Sapendo poi che quando questa rete di controllo viene bucata dai disperati in cerca di una speranza di sopravvivenza e di futuro valgono le ragioni di umanità, le regole di civiltà, le leggi del mare che Roberto Saviano ricorda a Salvini: non si lasciano morire i naufraghi.

Il messaggio del ministro dell’Interno — messaggio alla popolazione, alla nuova maggioranza, ma anche agli apparati di polizia che operano in terra e per mare — è invece l’opposto. Si fa credere che i migranti abbiano goduto di privilegi impropri e indebiti, dunque a danno dei cittadini italiani: e nello stesso tempo si annuncia che quella «pacchia» è finita perché è cambiata la stagione politica e la Lega è arrivata al governo alzando la bandiera di un’italianità che non è quella dell’Italia dei nostri padri e delle nostre madri.

Tutto avviene in un cortocircuito politico da battaglia navale, costruito a tavolino, esportato sui social media, pronto per arrivare infine nel grande tinello italiano attraverso il canestro indistinto del talk show, dove qualche sondaggista ci dirà che le percentuali per Salvini salgono: in studio applausi e sorrisi di Di Maio, come accade ormai per ogni cosa.

Chi aveva ancora dei dubbi sulla natura di questo governo è servito.
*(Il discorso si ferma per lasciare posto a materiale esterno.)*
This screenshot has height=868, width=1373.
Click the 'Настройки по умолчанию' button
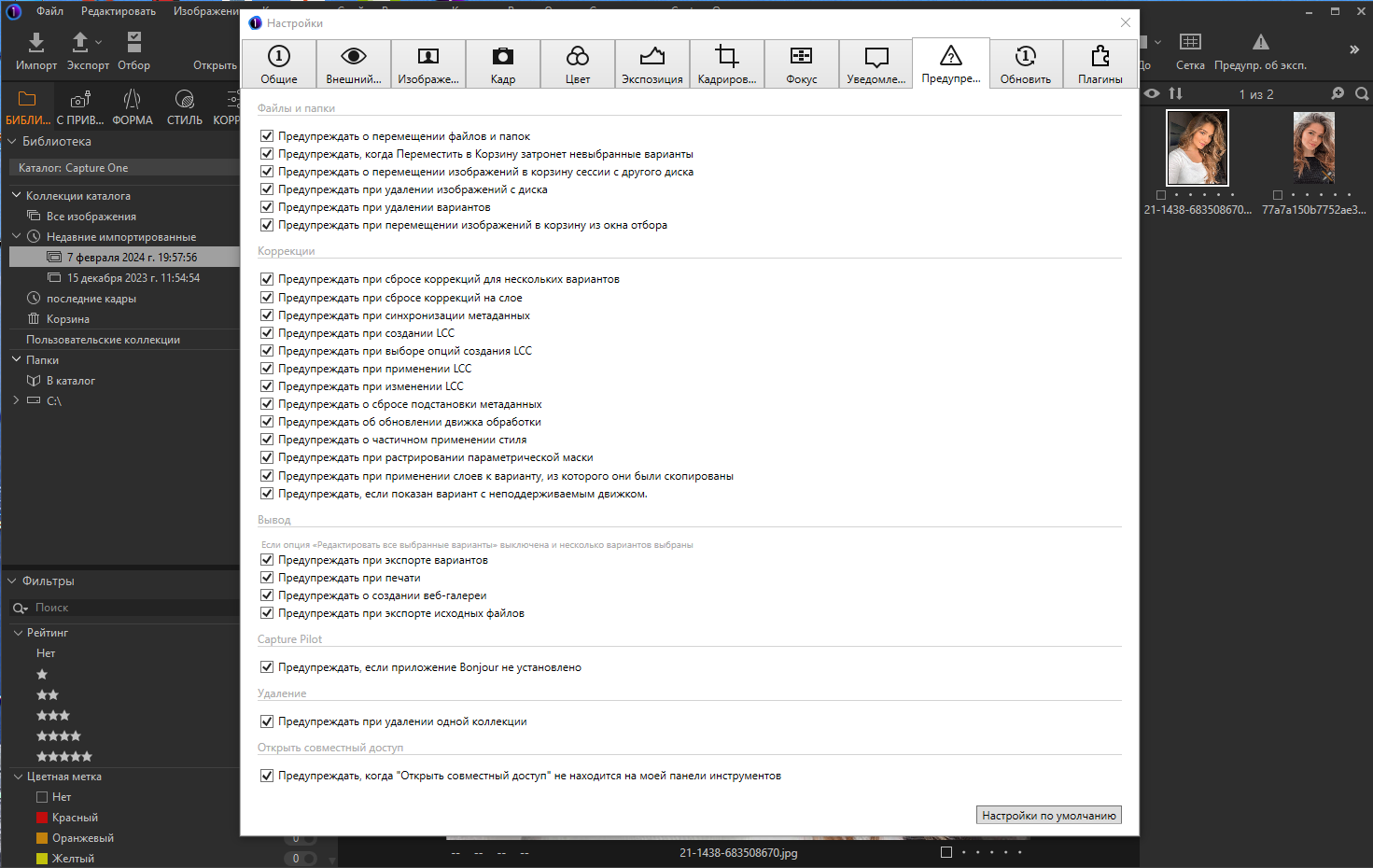[1048, 814]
Agitare il fantasma di Berlusconi dietro la finestra per nascondere Salvini a capotavola non ha portato a niente. Non avendo una storia che li vincoli e una cultura che li indirizzi, i grillini sono già prigionieri del campo di forza della politica sprigionata dalla nuova Lega, che suscita riserve persino in Maroni mentre riceve consensi entusiastici da Bannon e Marine Le Pen.

Avremo un lepenismo (corretto da assistenzialismo al Sud spacciato per facsimile di reddito di cittadinanza) che proverà a fare un patto con la piccola impresa e con gli alti redditi, costruendo per strada il modello di una base sociale incerta e indefinita ma probabilmente capace di unirsi in una confusa voglia di resa dei conti contro una fantasmatica élite, che nel nostro Paese non è mai stata capace di diventare establishment.
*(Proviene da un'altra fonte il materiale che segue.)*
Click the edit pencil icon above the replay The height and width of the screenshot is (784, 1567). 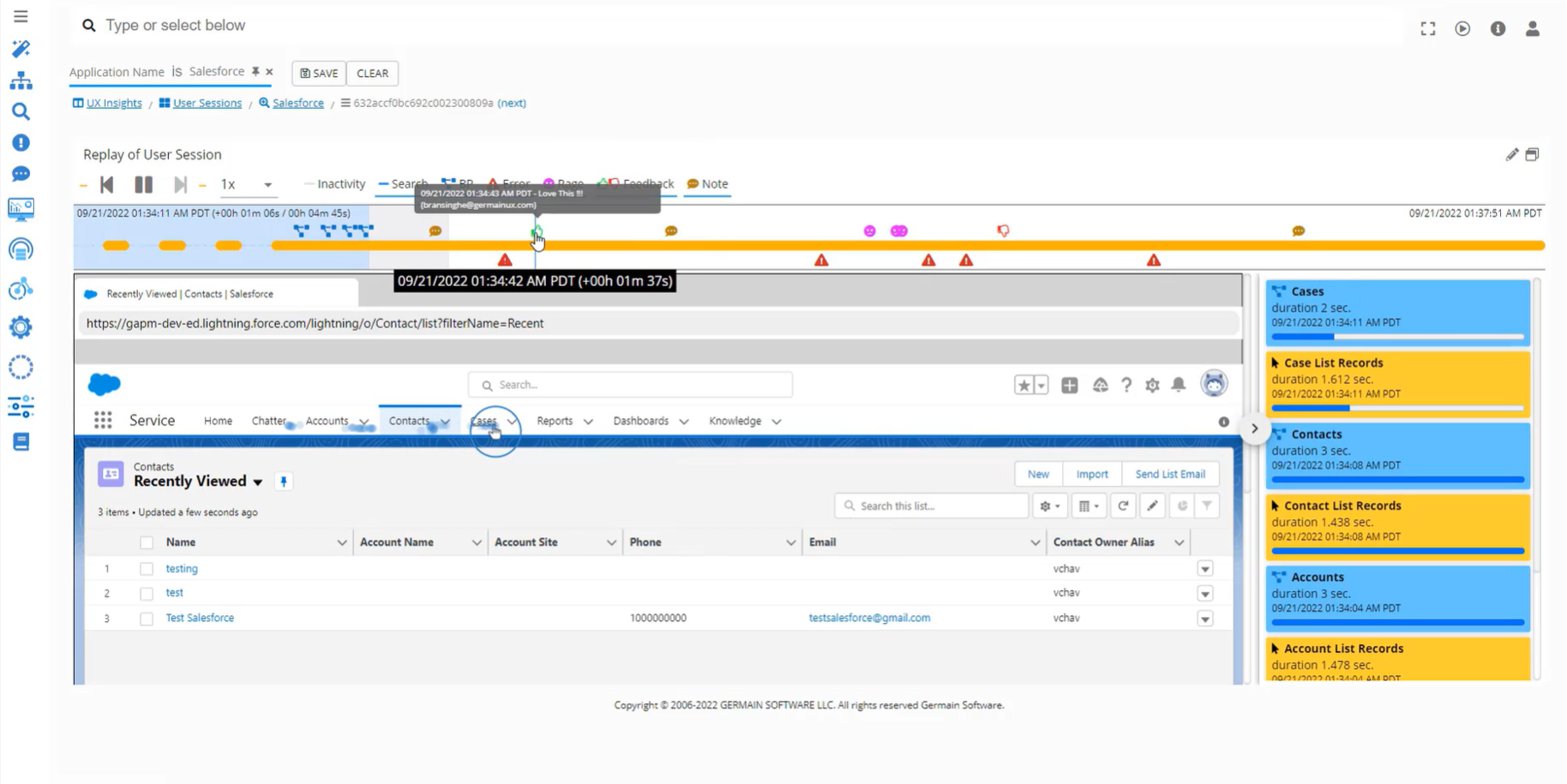click(x=1511, y=154)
È quella stessa classe dirigente ancora incerta oggi se convertirsi un’ennesima volta, per cavalcare questa rivoluzione di serie B sperando di trarne qualche dividendo, o stare a guardare, in attesa che passi anche questo temporale.

Ma intanto lo spostamento del Paese è già evidente, basta osservare quel che accade sotto i nostri occhi. La verità è che siamo davanti ad una “destra realizzata”, dopo il mostro del socialismo reale. La “destra reale” europea oggi siamo noi, laboratorio con tutti i potenziali esplosivi del continente: il piano “B” anti euro e contro la Ue, il legame con Putin, la simpatia per Erdogan, l’ammirazione per Orbán, il lavoro con Farage e Le Pen.

Ecco dove nasce, fin dove arriva la bandiera che il nuovo governo ha issato con Salvini sul colle del Viminale. Ribellismo, velleitarismo, ideologismo, dilettantismo. Una volta c’era una vecchia parola socialista per definire tutto questo: avventurismo.